Key audit matters are those matters that, in our professional judgement, were of most significance in our audit of the financial report of the current period. These matters were addressed in the context of our audit of the financial report as a whole, and in forming our opinion thereon, and we do not provide a separate opinion on these matters.

Key audit matter How our audit addressed the key audit matter

Capitalised Deferred Exploration and Evaluation Expenditure

$7.1 million

Refer to Note 9

The consolidated entity owns the rights to exploration and mining licenses in Victoria and Western Australia. Expenditure relating to these areas is capitalised and carried forward to the extent they are expected to be recovered through the successful development of the respective area or where activities in the area have not yet reached a stage that permits reasonable assessment of the existence of economically recoverable reserves.

Our audit procedures included amongst others:

  • Assessing whether any facts or circumstances exist that may indicate impairment of the capitalised assets;

  • • Performing detailed testing of source documents to ensure capitalised expenditure was allocated to the correct area of interest;

  • Performing detailed testing of source documents to ensure expenditure was capitalised in accordance with Australian Accounting Standards;

  • • Obtaining external confirmations to ensure the licences are current and accurate; and

  • • Assessing the reasonableness of the capitalisation of directors’ fees.

This area is a key audit matter due to:

  • The significance of the balance;

  • The inherent uncertainty of the recoverability of the amount involved; and

  • The substantial amount of audit work performed.

Other Information

The directors are responsible for the other information.
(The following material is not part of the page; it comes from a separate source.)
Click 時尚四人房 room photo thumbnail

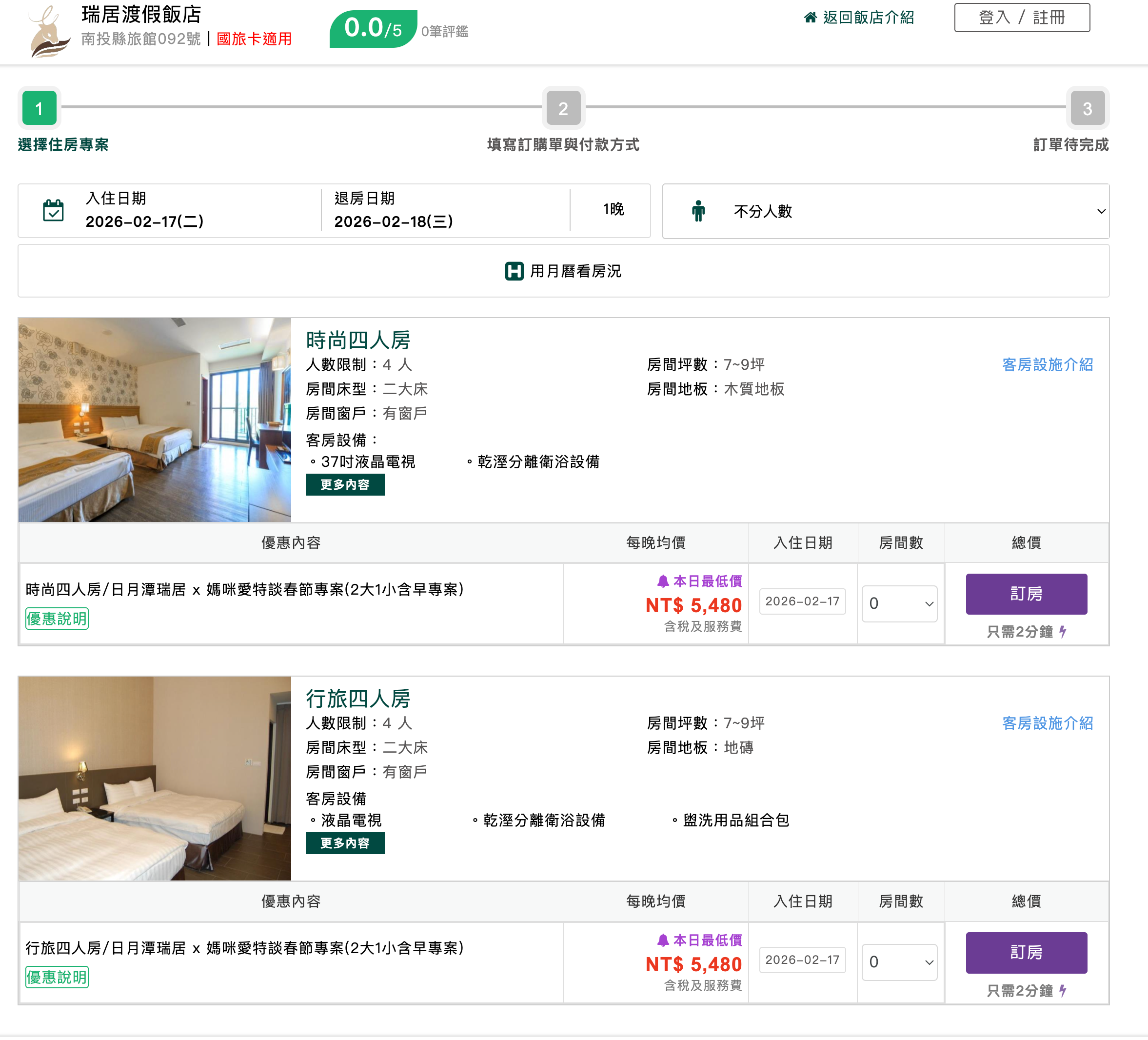tap(154, 420)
The other information comprises the information included in the Group’s annual report for the year ended 30 June 2023 but does not include the financial report and our auditor’s report thereon.
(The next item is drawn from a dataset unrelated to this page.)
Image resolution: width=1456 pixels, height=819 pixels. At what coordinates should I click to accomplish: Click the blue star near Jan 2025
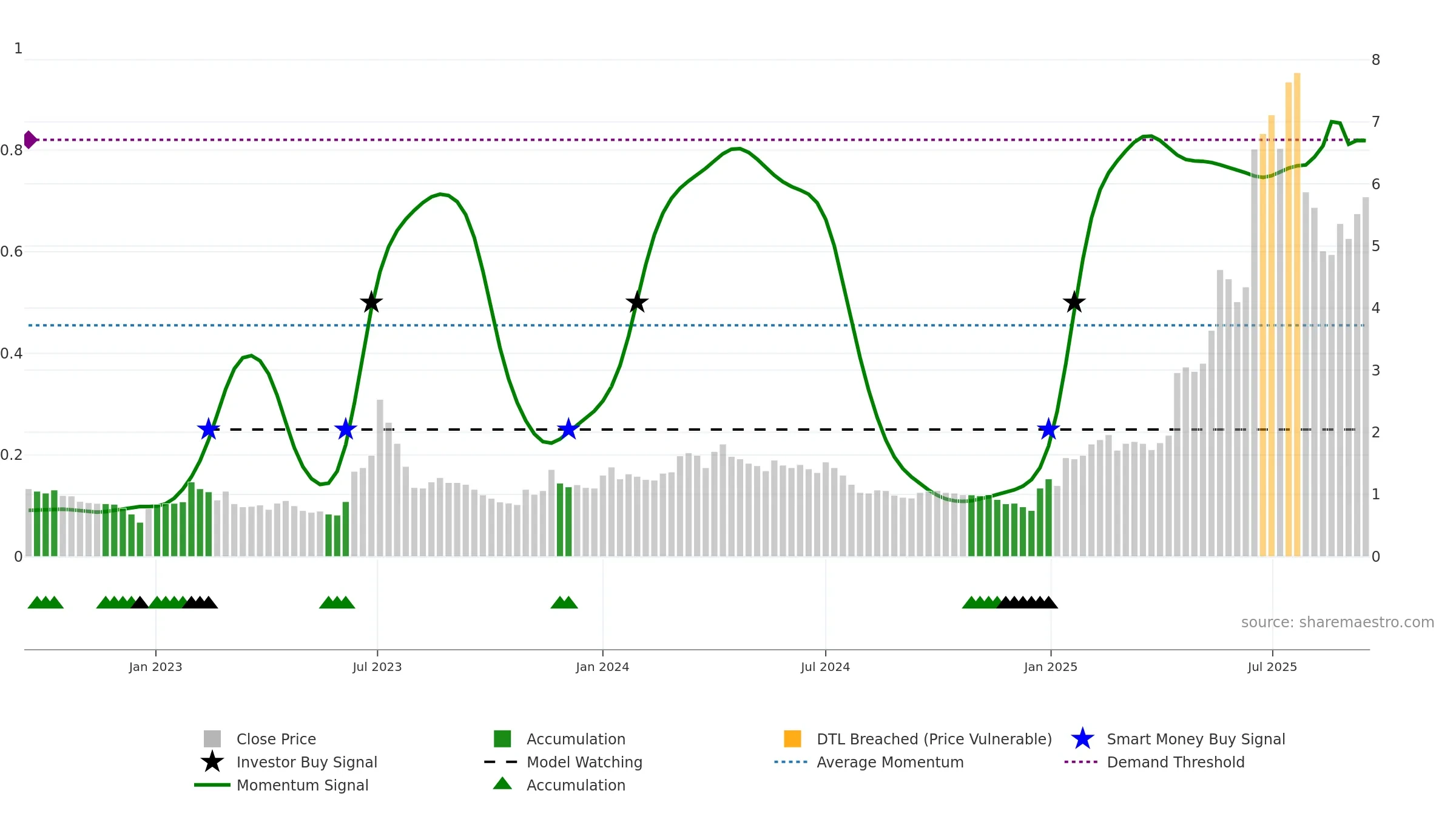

Our opinion on the financial report does not cover the other information and accordingly we do not express any form of assurance conclusion thereon.

In connection with our audit of the financial report, our responsibility is to read the other information and, in doing so, consider whether the other information is materially inconsistent with the financial report or our knowledge obtained in the audit or otherwise appears to be materially misstated.

If, based on the work we have performed, we conclude that there is a material misstatement of this other information, we are required to report that fact. We have nothing to report in this regard.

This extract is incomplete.